3D Printing Myths- Challenged


From the Book: How to 3D Print Money.

Myth #1: 3D printing will not catch on because it is too technical. The interesting question is, too technical for who? Engineers and manufacturing technicians have always been technical people. These practitioners have been dealing with design drawings and specifications and blueprints (print and electronic) for decades, so they will clearly grasp new technologies quickly. However, the consumer will also. The “how” of 3D printing won’t be interesting to many of us; we will be interested in the benefits of it. What will it do for my business, my brand, or my needs?

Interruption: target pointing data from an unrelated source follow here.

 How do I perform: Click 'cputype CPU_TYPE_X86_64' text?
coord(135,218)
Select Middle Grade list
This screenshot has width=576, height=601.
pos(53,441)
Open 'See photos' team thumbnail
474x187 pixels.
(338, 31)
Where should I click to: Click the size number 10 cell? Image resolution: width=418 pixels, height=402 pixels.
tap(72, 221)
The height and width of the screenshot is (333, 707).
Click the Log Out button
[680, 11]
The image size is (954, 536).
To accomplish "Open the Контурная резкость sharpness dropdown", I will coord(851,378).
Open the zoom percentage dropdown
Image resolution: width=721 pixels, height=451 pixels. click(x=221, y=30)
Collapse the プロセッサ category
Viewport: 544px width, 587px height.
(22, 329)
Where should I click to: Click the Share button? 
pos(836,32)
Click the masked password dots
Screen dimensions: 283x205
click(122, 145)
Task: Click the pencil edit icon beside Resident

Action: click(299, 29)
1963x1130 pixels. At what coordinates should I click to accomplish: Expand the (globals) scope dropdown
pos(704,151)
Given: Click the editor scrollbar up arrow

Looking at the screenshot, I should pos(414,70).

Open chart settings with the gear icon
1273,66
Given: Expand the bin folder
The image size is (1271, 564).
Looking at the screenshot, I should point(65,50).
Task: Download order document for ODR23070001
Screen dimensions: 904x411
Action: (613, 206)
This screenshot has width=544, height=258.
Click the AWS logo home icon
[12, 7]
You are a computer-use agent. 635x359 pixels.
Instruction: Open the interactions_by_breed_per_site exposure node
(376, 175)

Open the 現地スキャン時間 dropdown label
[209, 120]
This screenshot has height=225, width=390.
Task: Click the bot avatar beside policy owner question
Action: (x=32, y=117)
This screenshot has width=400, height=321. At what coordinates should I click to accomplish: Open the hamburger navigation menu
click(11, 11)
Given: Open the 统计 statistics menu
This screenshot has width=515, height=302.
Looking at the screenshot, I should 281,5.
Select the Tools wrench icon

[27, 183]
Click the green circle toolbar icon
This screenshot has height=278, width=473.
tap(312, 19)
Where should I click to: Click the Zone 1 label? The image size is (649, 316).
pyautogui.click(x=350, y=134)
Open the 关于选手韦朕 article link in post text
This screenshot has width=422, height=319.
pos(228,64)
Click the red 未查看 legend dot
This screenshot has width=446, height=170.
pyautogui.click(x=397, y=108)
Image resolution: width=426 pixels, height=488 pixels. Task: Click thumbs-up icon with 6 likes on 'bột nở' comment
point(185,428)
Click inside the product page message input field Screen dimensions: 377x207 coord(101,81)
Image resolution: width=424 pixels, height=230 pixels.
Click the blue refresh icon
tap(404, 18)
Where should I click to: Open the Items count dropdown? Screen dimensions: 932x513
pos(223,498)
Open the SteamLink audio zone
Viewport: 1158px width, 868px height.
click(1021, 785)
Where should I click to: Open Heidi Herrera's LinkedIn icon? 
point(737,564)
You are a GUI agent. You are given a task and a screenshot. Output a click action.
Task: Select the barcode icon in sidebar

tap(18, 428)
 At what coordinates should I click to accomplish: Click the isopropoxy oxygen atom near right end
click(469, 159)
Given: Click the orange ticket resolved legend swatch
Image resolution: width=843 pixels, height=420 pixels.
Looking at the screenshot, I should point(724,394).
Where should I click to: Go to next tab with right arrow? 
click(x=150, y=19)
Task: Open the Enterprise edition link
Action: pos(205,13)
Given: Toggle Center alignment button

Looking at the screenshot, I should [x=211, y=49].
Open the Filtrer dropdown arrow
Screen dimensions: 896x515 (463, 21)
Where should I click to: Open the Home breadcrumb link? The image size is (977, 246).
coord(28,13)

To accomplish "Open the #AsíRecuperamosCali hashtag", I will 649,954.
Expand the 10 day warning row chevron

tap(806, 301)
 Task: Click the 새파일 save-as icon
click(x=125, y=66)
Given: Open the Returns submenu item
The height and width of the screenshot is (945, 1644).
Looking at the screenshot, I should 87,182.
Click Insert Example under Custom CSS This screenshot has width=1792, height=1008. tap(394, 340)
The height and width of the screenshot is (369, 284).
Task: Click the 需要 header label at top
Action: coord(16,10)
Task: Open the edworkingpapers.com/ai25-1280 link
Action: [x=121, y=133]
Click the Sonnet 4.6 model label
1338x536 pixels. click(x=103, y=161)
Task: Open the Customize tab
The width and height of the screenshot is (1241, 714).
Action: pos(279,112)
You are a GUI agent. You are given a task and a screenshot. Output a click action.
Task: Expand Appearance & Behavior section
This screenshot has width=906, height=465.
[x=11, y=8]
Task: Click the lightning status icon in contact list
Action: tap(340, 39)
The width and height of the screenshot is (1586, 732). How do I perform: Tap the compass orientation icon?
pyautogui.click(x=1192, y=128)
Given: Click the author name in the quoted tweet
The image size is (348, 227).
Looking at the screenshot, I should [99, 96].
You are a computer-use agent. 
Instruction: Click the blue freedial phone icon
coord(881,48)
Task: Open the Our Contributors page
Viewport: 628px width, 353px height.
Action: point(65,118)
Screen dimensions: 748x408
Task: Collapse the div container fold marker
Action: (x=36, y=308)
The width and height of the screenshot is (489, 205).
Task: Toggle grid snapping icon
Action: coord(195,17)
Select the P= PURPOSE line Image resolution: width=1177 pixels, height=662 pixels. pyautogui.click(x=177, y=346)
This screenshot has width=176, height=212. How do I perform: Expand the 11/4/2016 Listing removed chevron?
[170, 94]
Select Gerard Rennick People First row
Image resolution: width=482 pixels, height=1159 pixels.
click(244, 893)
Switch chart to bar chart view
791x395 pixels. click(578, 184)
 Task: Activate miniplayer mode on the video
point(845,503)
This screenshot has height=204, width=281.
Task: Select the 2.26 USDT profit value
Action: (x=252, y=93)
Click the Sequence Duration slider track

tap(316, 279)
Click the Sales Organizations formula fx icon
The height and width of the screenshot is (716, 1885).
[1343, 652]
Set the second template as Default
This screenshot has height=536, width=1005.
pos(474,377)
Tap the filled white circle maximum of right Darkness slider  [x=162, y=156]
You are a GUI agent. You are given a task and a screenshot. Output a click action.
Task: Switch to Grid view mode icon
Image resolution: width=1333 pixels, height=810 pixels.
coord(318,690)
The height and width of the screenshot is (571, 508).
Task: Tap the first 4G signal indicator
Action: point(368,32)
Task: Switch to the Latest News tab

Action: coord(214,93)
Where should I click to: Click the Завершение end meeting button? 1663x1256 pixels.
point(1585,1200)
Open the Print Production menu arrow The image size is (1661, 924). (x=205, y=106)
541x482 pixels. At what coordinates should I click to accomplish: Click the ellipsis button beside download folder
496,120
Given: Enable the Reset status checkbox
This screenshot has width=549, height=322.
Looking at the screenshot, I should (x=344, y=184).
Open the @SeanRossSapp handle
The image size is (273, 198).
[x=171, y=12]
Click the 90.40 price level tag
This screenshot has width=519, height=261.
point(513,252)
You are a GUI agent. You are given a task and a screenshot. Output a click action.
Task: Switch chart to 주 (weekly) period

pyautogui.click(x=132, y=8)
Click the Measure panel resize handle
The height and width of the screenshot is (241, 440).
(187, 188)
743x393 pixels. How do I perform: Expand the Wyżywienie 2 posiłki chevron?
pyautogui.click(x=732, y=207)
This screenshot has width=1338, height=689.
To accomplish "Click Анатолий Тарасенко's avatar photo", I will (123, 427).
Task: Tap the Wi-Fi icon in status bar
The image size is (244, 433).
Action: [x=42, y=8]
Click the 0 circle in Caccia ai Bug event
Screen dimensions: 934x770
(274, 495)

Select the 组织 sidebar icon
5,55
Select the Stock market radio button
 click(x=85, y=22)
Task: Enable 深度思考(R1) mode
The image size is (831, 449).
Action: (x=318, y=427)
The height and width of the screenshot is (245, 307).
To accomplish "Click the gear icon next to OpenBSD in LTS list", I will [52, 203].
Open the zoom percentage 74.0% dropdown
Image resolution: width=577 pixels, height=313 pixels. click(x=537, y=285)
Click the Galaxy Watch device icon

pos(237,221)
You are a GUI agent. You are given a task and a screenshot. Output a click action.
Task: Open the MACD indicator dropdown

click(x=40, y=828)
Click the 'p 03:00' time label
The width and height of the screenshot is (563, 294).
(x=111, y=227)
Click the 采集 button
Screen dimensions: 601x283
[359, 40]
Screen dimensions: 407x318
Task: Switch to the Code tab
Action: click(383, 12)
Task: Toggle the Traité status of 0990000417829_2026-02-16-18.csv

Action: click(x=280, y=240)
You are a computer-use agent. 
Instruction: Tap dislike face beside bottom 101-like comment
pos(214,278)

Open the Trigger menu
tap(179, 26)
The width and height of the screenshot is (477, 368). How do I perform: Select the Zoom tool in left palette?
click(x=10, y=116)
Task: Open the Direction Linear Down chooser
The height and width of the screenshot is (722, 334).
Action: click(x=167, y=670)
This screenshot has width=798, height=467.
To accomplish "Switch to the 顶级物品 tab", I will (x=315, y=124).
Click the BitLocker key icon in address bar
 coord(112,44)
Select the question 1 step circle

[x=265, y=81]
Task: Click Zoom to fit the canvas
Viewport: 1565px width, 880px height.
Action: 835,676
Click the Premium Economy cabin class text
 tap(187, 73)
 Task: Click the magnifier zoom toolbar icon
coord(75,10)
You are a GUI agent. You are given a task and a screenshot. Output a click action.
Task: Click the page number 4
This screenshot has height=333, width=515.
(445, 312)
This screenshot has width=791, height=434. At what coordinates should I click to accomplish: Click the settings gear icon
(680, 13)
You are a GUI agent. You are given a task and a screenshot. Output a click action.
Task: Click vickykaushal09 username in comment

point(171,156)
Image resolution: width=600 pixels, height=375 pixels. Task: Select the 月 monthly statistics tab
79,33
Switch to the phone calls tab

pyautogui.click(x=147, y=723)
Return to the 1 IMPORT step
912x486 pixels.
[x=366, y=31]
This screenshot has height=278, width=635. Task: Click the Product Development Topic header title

As 3D printing applications mature, so does their ease of use. Right now there are even iPhone and iPad apps that allow consumers to create, augment, design, and order 3D-printed specialty products by tracing their fingers over a tablet computer. The apps get easier to use and cost less and less over time. My nine-year-old can design and print her own tea cups. Too technical? Not true.

Myth #2: Most people won’t do any 3D printing because they aren’t manufacturing people. The best part about myths is that there can be some truth to them. In this case, the statement is true; most people are not manufacturing people. But most people are not plumbers either! Does this mean the entire field of plumbing hasn’t gotten more advanced, more accessible to the consumer (look at all the plumbing parts available in Home Depot) and more user friendly? Since we as people are still going to need “stuff,” we are still going to need “stuff” made. 3D printing is another way to make “stuff.” Even if everyone doesn’t become a home manufacturer, we are still consumers.

Myth #3: 3D printing will never replace traditional assembly line manufacturing. There is truth to this as well. Assembly lines with large economies of scale will not go away. Those assembly lines may move from country to country, but won’t disappear as a methodology. But who says 3D printing has to replace it? Can’t it augment it? Just as TV did not replace radio, this rapid prototyping and incredible customization will add to assembly line’s capabilities. And once the small runs available through 3D printing are utilized, we can go back to the large runs to get the per unit cost down.